Es sind vor allem die dramatischen Perspektivwechsel von Panel zu Panel, die aber immer wieder eingebunden sind in seitenübergreifende Raster, etwa von Gitterstäben oder Lagergebäuden, die an diesem Comic auffallen. Schlecht ist ein architektonisch denkender Zeichner, in buchstäblichem wie übertragenem Sinne, wie man am Titelbild sehen kann, das aus zwei übereinander gestellten Porträts von Henkes besteht, die den Pater jeweils in derselben Pose und dramaturgischen Konstellation zeigen – nur dass er oben in Soutane vor seiner Gemeindekirche steht und darunter in Häftlingskleidung vor Stacheldraht und Wachturm. Volker Schlecht ruft die Bildervorräte unseres kollektiven Gedächtnisses zur NS-Zeit ab, liefert aber gleichzeitig eine Vielzahl von den meisten sicher unbekannten Details zum Ausnahmezustand des Lageralltags. Und wie gesagt: alles genauestens recherchiert.

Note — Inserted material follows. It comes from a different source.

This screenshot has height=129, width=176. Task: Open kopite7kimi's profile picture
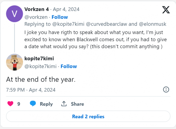pyautogui.click(x=14, y=62)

Natürlich misst man das Ergebnis am unerreichbaren Vorbild von Art Spiegelmans „Maus“. Aber das ist unfair, denn die persönliche Komponente von Spiegelmans Mischung aus Autobiographie und Geschichtsbuch kann „Und wenn die Wahrheit mich vernichtet“ gar nicht leisten. Eine Seligenvita ist per definitionem keine normale Biographie; sie gehorcht den Gesetzen des entsprechenden kirchlichen Verfahrens. Doch wer meinte, ihn erwartete hier ein unkritisches Werk, der irrt. Denn Henkes selbst zweifelte viel zu sehr an sich und an der Welt, als dass sein Leben und Sterben eine reine Heldengeschichte ergeben könnte. Es ist der Bericht über einen selbstlosen Mann. Das ist mehr als genug.